▸ **WHAT YOU NEED TO DO**
Copy out every line of the records word for word, leaving out the pictures.

Rows from a screen-grounding dataset

====================

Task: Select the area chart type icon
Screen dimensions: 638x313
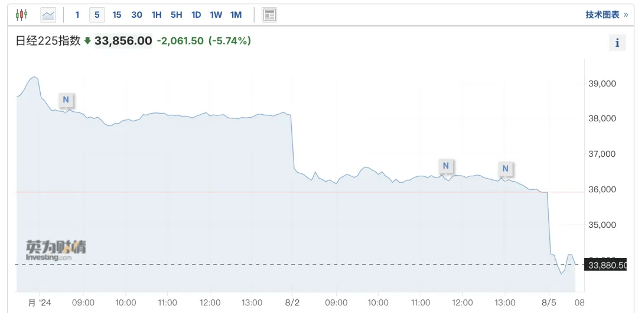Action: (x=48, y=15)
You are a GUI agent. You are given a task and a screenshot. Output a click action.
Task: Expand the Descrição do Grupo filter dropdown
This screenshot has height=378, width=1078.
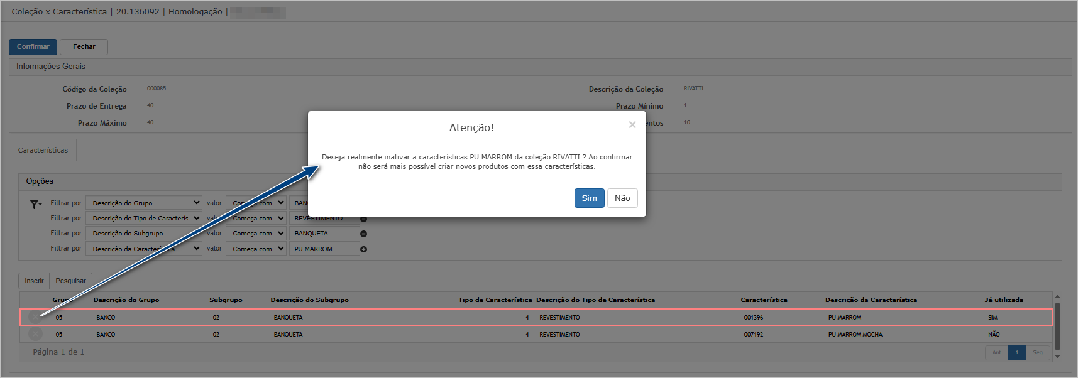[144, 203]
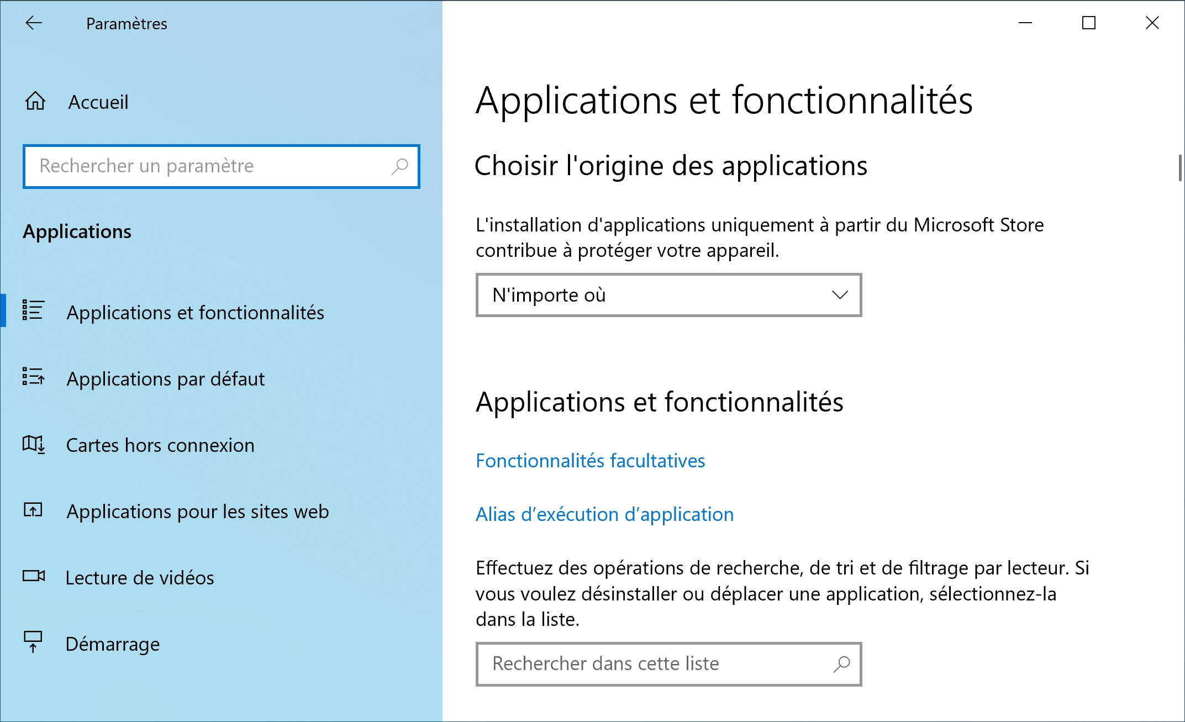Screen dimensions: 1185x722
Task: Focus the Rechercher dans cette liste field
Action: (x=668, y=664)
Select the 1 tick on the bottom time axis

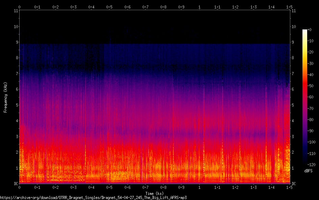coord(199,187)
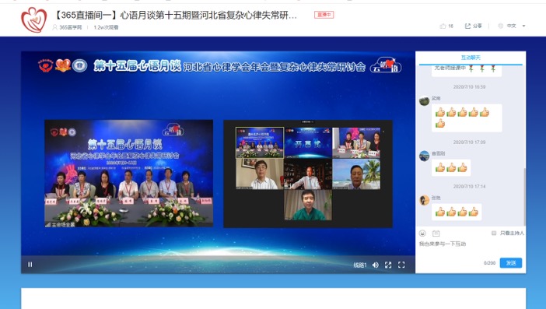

====================

▸ **ANSWER TO THE TASK**
Task: Select the area chart type icon
Screen dimensions: 638x313
Action: (x=48, y=15)
You are a GUI agent. You are given a task and a screenshot. Output a click action.
Task: Expand the Descrição do Grupo filter dropdown
This screenshot has height=378, width=1078.
[144, 203]
Screen dimensions: 1185x722
Task: Focus the Rechercher dans cette liste field
Action: (x=668, y=664)
Select the 1 tick on the bottom time axis

coord(199,187)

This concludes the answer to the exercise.